What a Risk Assessment Must Do
A risk assessment for internal audit planning must accomplish four things: identify the complete audit universe; evaluate the significance of each element based on inherent risk, control environment quality, and other relevant factors; produce a prioritised, defensible ranking that drives resource allocation decisions; and be updated at least annually, or more frequently when the organisation's risk profile changes materially.
The risk assessment that cannot accomplish these four things — because the audit universe is incomplete, the scoring criteria are arbitrary, the ranking is predetermined, or the process is infrequently updated — is not fit for purpose.
Defining the Audit Universe Comprehensively
The audit universe must cover all significant operations, processes, systems, and entities within scope, including subsidiaries, joint ventures, outsourced service providers, and significant third-party relationships. Common failures: excluding operational processes that management considers sensitive; failing to include newer business activities or recently acquired entities; not updating the universe when the organisation's business model changes; and limiting the universe to what the current audit plan already covers.
A well-constructed audit universe should contain significantly more auditable entities than can be covered in any single year. The purpose of the risk assessment is to prioritise among genuine choices. An audit universe that perfectly matches the existing audit plan is not a risk assessment — it is a rationalisation.

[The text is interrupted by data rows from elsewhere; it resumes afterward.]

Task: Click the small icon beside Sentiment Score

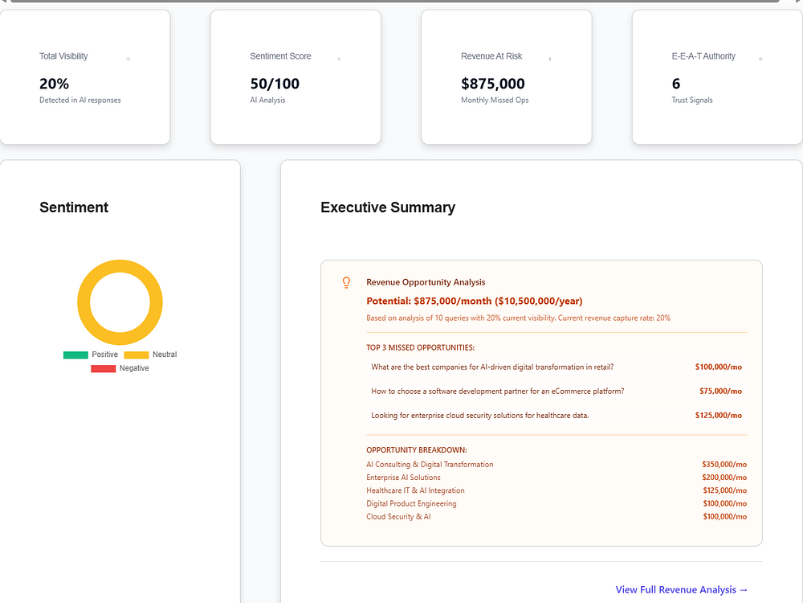Action: [339, 59]
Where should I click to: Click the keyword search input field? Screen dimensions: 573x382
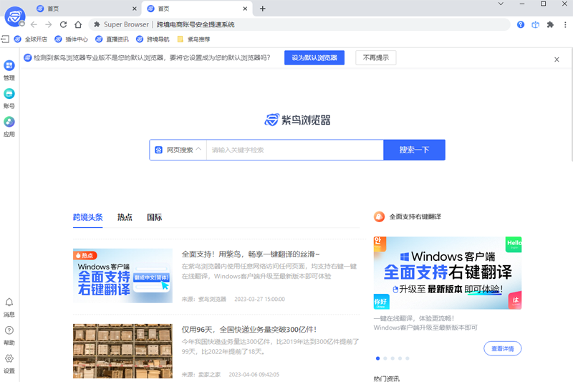294,150
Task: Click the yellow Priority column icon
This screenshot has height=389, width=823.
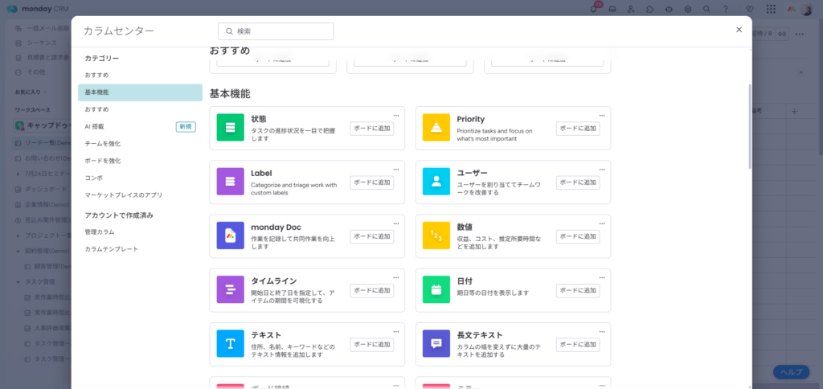Action: click(x=436, y=128)
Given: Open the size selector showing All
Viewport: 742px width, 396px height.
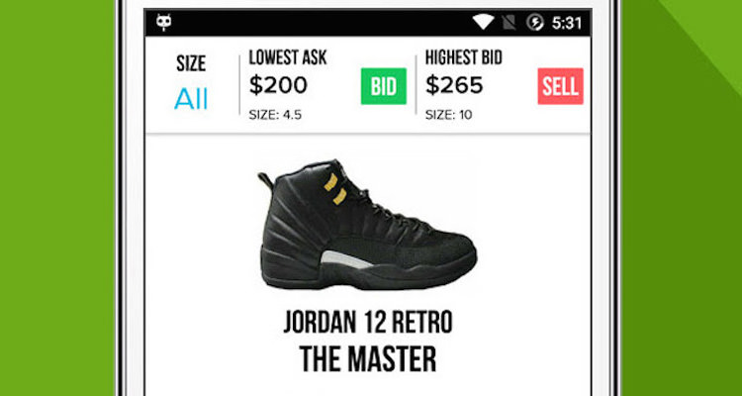Looking at the screenshot, I should [x=191, y=99].
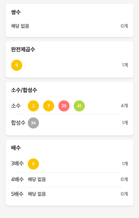Select the 5배수 row label
Screen dimensions: 139x218
[17, 194]
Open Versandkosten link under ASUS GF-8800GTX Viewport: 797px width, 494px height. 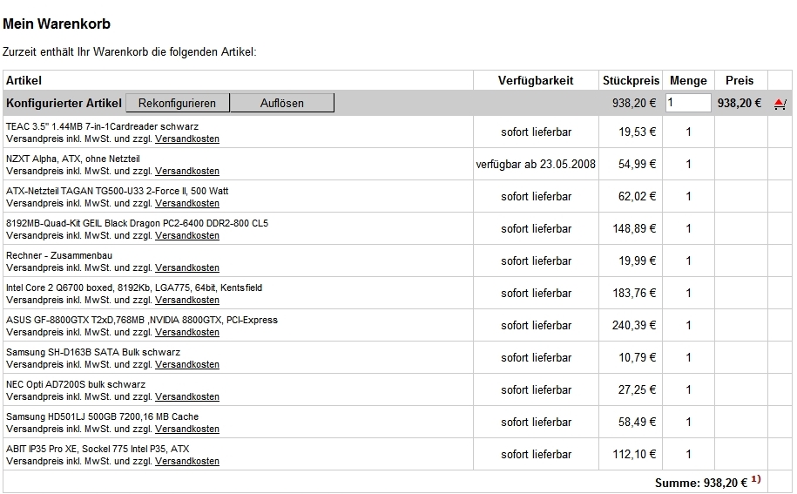[187, 333]
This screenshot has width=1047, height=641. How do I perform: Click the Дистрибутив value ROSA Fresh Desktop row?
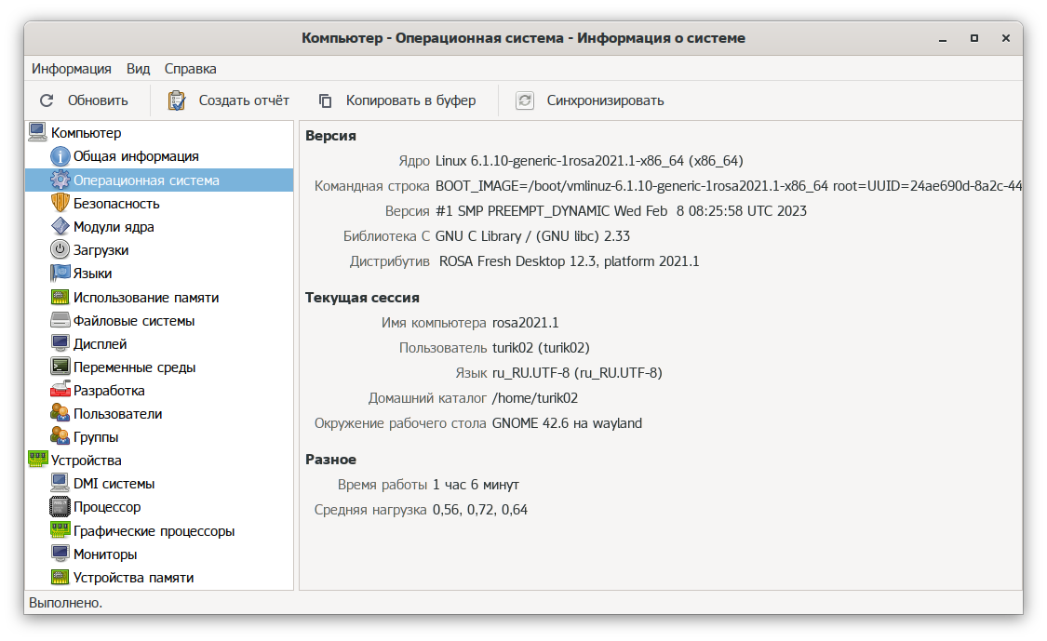point(569,261)
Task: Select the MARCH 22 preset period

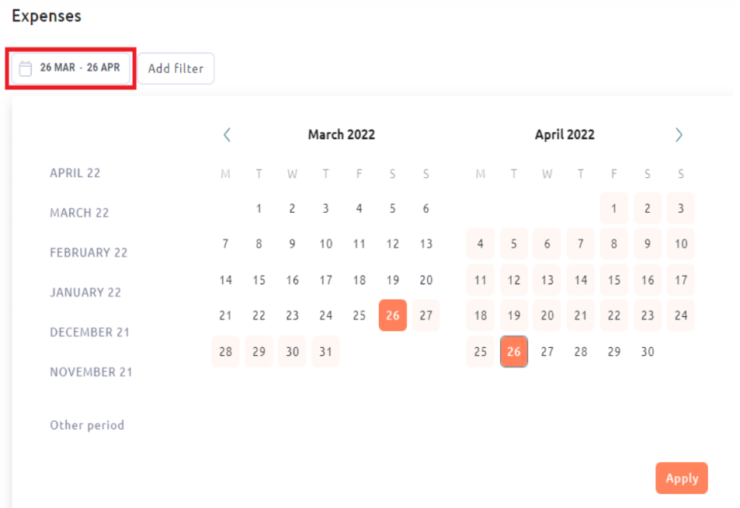Action: click(x=79, y=213)
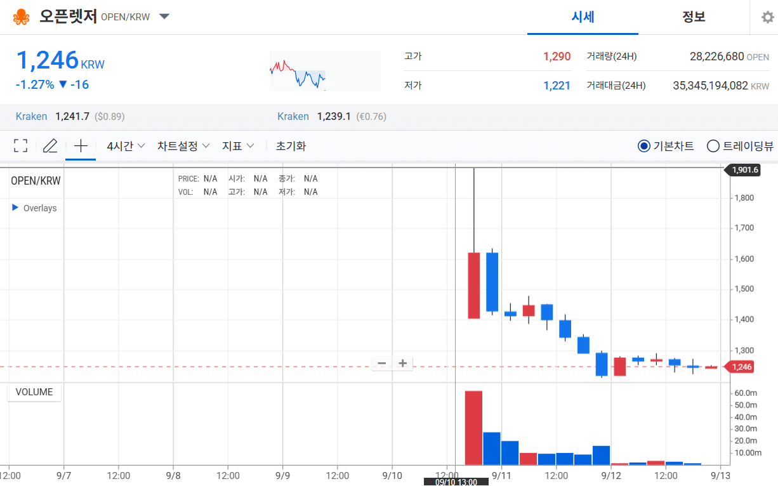This screenshot has width=778, height=486.
Task: Select the 기본차트 radio button
Action: tap(643, 145)

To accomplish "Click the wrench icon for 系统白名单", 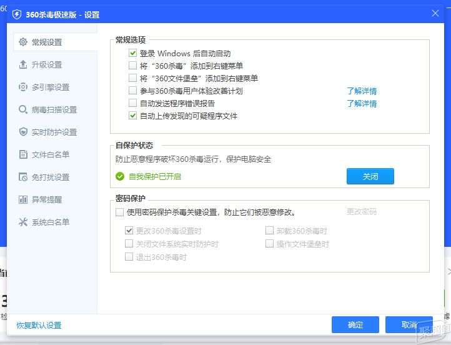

Risk Scoring: Criteria, Weighting, and Consistency
Risk scoring methodology must be explicitly documented, consistently applied, and defensible when challenged. Scoring criteria should include at minimum: inherent risk (significance of potential adverse outcomes considering both likelihood and impact); control environment quality (effectiveness of existing controls in managing inherent risk); management's risk tolerance (areas where the board has established lower tolerance for risk exposure); and auditor judgment factors (regulatory scrutiny, prior audit findings, management quality, organisational change).
Consistency is as important as the criteria themselves. Risk assessments that produce materially different scores for similar risks — due to assessor variability or adjustments made after initial scoring to accommodate management preferences — are not credible. Calibration mechanisms, requiring documentation of scoring rationale and testing for outliers, improve consistency and defensibility.
Stakeholder Input: Essential and Potentially Biasing
Stakeholder input from management and the Audit Committee is an important input to risk assessment but must be managed carefully. Management's view of risk is valuable but inherently subject to self-interest. Internal audit must incorporate management's risk perspective while applying independent professional judgment to assess whether management's characterisation is accurate. The most rigorous approach treats stakeholder input as data to be assessed rather than conclusions to be adopted.
The Board Presentation: Making Risk Assessment Credible
The CAE who presents a risk assessment the committee cannot evaluate — because the methodology is opaque, scoring criteria are undefined, or the rationale for priorities is unstated — is not supporting meaningful oversight. Effective risk assessment communication to the board includes: explicit description of scoring methodology and criteria; the complete audit universe, not just the top priorities; the rationale for highest-priority areas; coverage gaps (significant risk areas that will not be covered due to resource constraints); and an explicit statement of what the risk assessment does and does not tell the committee. Boards that approve audit plans without understanding the risk assessment that generated them are approving resources without adequate information.